Wednesday, August 5, 2009

Slipping (Rattlestick Th.)

Slipping
Phoenix Rising / Rattlestick Theater
Aug. 3, 2009
Daniel Talbot (writer)
Kirsten Kelly (director)

Slipping, now playing at the Rattlestick, has my favorite kind of mistakes: those of inexperience. Daniel Talbot's emo drama about high-school queer confusion wears its youth like a t-shirt logo. It's all very serious—high schooler Jake has just moved from SF to Iowa after his father's suicide—with its best beats involving a sicko conflation of sex, love, and self-loathing. Self-mutilation is key to the plot, which also flashes back to a secret relationship that poisoned Jake's psyche.


Talbot, like many inexperienced playwrights, toys with standard modern dramaturgy (non-linear structure, direct address) but he also misreads his own story. Slipping wants to be a straightforward romance, right down to the thinly-drawn male ingenue whose love will heal Jake's psychic wounds. But Talbot leans instead on his protag's grief and self-loathing, turning the play into a melodrama. There's not enough contrast between the hero's dark California past and his sunny Iowa present. A more seasoned playwright would also find some optimism in Jake's youth, and lift the dour off the perfunctory resolution: at 17, this kid's not irrevocably damaged.


Still, I can see why the Phoenix Rising Company produced Slipping: it's fresh-faced and sexy, and with scenes of adolescent kanoodling and tortured love, it's nicely theatrical. Its lead role offers many opportunities a hot young man (in this case, Seth Numrich) to emote. And stealing the show is gloomy, rangy Adam Driver as the jock ex-boyfriend who isn't sure whether he wants to kiss Jake or punch him. Slipping is passably entertaining, and its playwright shows some promise.

Monday, August 3, 2009

Mother (The Wild Project)

Mother
The Wild Project
July 29, 2009
Lisa Ebersole (writer)
Andrew Grosso (director)

What I can't figure is, why comedians Buck Henry & Holland Taylor agreed to be in Lisa Ebersole's Mother. When an actor picks a bum script, the problem, ironically, is that tempting lead role: what makes the show a great vehicle also leaves the show's dramaturgy behind as roadkill. But Mother's got nothing like that to offer its cast. The script isn't a complete washout: the dialogue sounds natural and the family dynamics are richly layered. But what there is of a plot is a dysfunctional WASP get-together.

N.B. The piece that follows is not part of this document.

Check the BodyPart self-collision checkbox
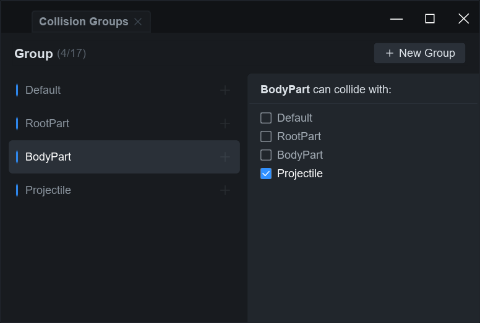 [x=266, y=155]
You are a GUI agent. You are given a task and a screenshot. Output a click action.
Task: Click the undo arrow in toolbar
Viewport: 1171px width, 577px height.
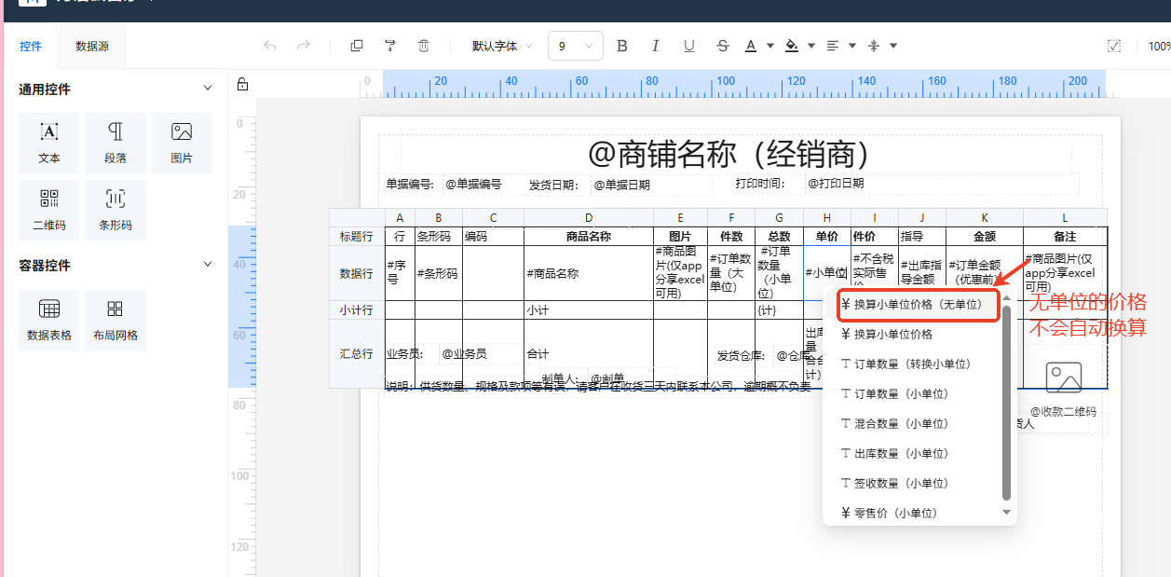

The direction's invisible; the set's serviceable. Ebersole plays the daughter and Haskall King plays the son: both are wooden. But Henry and Holland flash their wit, helping to suggest there's more driving their characters' spaciness and petulance than just senior moments. Of course, the script deals out a few last-minute revelations to explain their behavior. But they've been shoehorned in for drama's sake, far too late to energize the drifting, aimless play.


Mother seems more like an playwrighting exercise (“write a scene in which every character has a subtext”) than a drama. Ebersole's naturalistic dialogue apes Harold Pinter, but without the fury that makes Pinter so vital. And she teases us with a subplot involving a feud with a rival family—is she fusing Mexican-style kidnappings with 21st-century corporate financiers? No, she's just dangling another plot thread in front of us. Mother isn't about anything; after 75 minutes of gathering yarn, it leaves the audience wondering why good actors pick dull scripts.